To date, the trailer has had around 12 million hits on YouTube. Say what you like about the believability of Dwayne Johnson’s stunts – the guy certainly knows his audience.
So too, it seemed, did the makers of another film called Skyscraper, this one from the distant year of 1996. Back then, we were in the midst of a Die Hard clone epidemic – movies that attempted to copy its single-location thriller template to varying degrees of success. Steven Seagal scored a decent hit with Under Siege (the one on a warship) in 1992. Sylvester Stallone broke a run of box office disappointments with Cliffhanger (the one on a mountain) in 1993. Keanu Reeves bulked up for the surprise hit, Speed (the one on a bus) in 1994.
Skyscraper was surely the most brazen – and sauciest – Die Hard clone to emerge from that whole strange period. For one thing, it doesn’t even attempt to put the “one unprepared hero versus the bad guys” concept in a new setting; instead, it basically lifts the entire plot wholesale from Bruce Willis’s 1988 hit, and even attempts to restage some of its major action set-pieces.
Skyscraper distinguishes itself with two major changes: first, it tries to remake Die Hard with roughly the same budget as an episode of the old TV soap, Dynasty. Second, it asks former Playboy model Anna Nicole Smith to pick up a gun and become a high-kicking ’90s action heroine.
By the mid-90s, Smith had already made the jump to the big screen with appearances in such films as the Coen brothers’ The Hudsucker Proxy and comedy sequel, Naked Gun 33⅓. Skyscraper, meanwhile, asked Smith to shoulder a whole movie on her own – a potentially daunting prospect, but not an entirely improbable one, given that Smith had co-starred in the action sequel To The Limit a year earlier – a film also directed by Skyscraper‘s Raymond Martino. Around the same time, another actress and former Playboy model, Pamela Anderson, was also making action movies with the likes of Raw Justice (1994) and Barb Wire (1996).
The advantage Anderson had, though, was that her movies tended to pair her with some not entirely terrible production values and more established actors as co-stars – Raw Justice also featured Stacy Keach, while the $9 million comic book adaptation Barb Wire also had Xander Berkeley and Udo Kier to lend support.
Poor Anna Nicole Smith doesn’t have any of this in Skyscraper. Aside from Smith, the biggest star in is Richard Steinmetz, best known from US soap operas, Brank Cikatic, a former kickboxer from Croatia, and Charles M. Huber as the main villain – better known these days as a politician in his native Germany. Instead, Skyscraper exploits the presence of its leading lady in every way it can – and a quick glance at the critical notices on the DVD cover give you an idea of the level of its ambition: “Ms. Smith gets her kit off”, one line reads. “Lads won’t be disappointed,” enthuses another. A third simply shrieks, “Bra busting!”

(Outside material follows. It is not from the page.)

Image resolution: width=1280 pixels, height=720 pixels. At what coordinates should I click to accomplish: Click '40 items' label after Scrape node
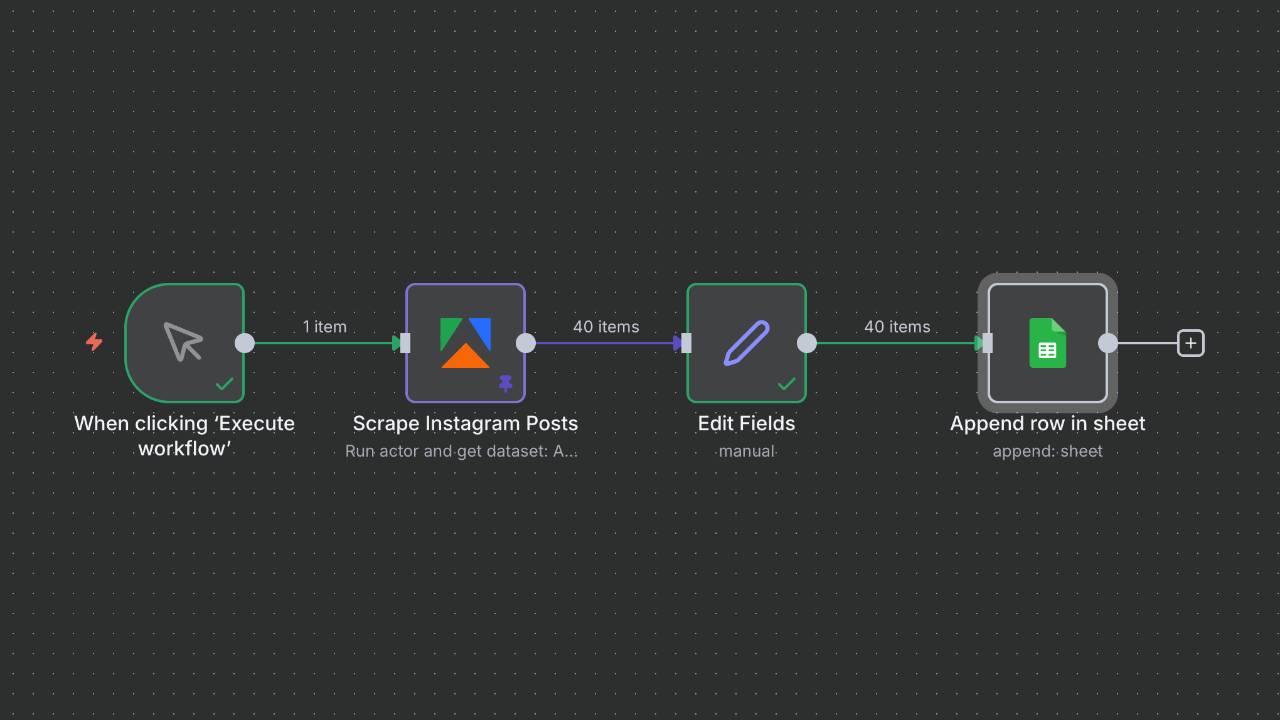[x=606, y=327]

Unsurprisingly, the movie itself isn’t exactly Citizen Kane. Smith plays one Carrie Wink, a helicopter pilot who specialises in shuttling posh businessmen from the roof of one building to another. When she’s not working her aerial taxi shift, Carrie takes improbably long showers and engages in passionate nude clinches with her husband, a sweaty cop named Gordon. These extended scenes are clearly meant as a sop to fans of Smith’s glamour modelling period, though there’s something oddly disturbing about the way director Raymond Martino shoots his moments of passion – there’s a slow, almost bio-mechanical air to them, like the ending of Brian Yuzna’s infamous cult horror, Society.
Meanwhile, the plot: verbose bad guy Fairfax (Huber) wants to get his hands on some form of super-weapon, and he’s making deals with all kinds of other shady types across Los Angeles to collect its four constituent parts. What is this super-weapon? We’re never told, but it’s small enough to fit in a brief case and it is, according to Fairfax, “A small price to pay for infinite power!”

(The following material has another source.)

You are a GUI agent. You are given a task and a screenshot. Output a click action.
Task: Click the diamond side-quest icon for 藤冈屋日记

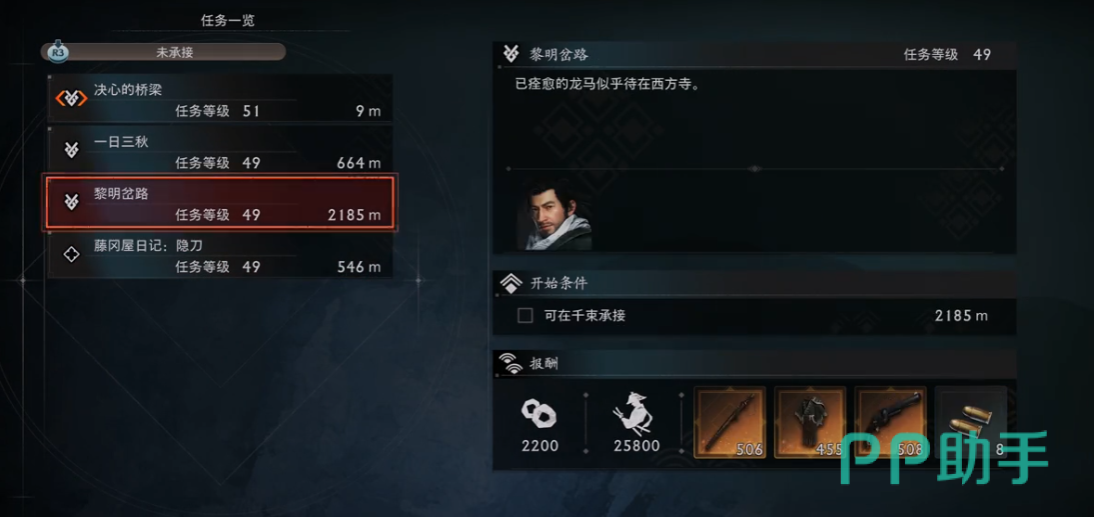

All of this leads to the Die Hard bit of the story. For reasons unknown, Fairfax and his army of goons take over a high-tech Los Angeles building, lock all the doors and hold a bunch of office workers at gunpoint. Carrie Wink, who’d flown Fairfax to the roof of the building in the first place, heads downstairs to use the phone and becomes embroiled in the terrorist plot.
With her Texan accent and immaculate fingernails, Carrie is certainly an unlikely action hero, and the film could’ve played with this in the same way that Die hard portrayed John McClane as a mortal, average cop before he started gunning down all the bad guys. Instead, Carrie’s not so much average and relatable as straight-up clumsy. By our estimation, the heroine manages to inadvertently cause the deaths of at least three innocent people, and worse, she doesn’t even seem to realise she’s partly responsible.
In one scene, Carrie hides in a lift, and for some reason, drags a middle-aged office drone into the metal box with her. A bad guy tracks her down, but when the lift doors open, Carrie’s already snuck through the hatch that all movie lifts have in the ceiling. This leaves the middle-aged office drone stuck in the lift on his own as the villain opens fire. In the next scene, Carrie seems completely unfazed by the innocent man’s death; she just sits down and thinks back to an old memory of shooting bottles with a .48 Magnum and then making love to her husband on a picnic blanket.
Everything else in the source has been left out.